---- Exercise materials

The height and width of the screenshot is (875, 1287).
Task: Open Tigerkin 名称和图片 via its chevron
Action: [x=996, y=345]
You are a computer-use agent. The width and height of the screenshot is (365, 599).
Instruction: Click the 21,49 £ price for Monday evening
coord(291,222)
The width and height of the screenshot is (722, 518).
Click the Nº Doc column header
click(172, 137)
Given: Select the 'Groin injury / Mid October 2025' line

--------
---- Exercise materials

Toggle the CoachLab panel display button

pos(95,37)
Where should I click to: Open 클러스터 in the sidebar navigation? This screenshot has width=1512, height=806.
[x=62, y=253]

--------

» **Task details**: Rewrite everything from the line containing "You are a computer-use" down to the line containing "Given: Select the", substituting "screen capture" for "screenshot" and leaving all else unchanged.

» **Task answer**:
You are a computer-use agent. The width and height of the screen capture is (365, 599).
Instruction: Click the 21,49 £ price for Monday evening
coord(291,222)
The width and height of the screen capture is (722, 518).
Click the Nº Doc column header
click(172, 137)
Given: Select the 'Groin injury / Mid October 2025' line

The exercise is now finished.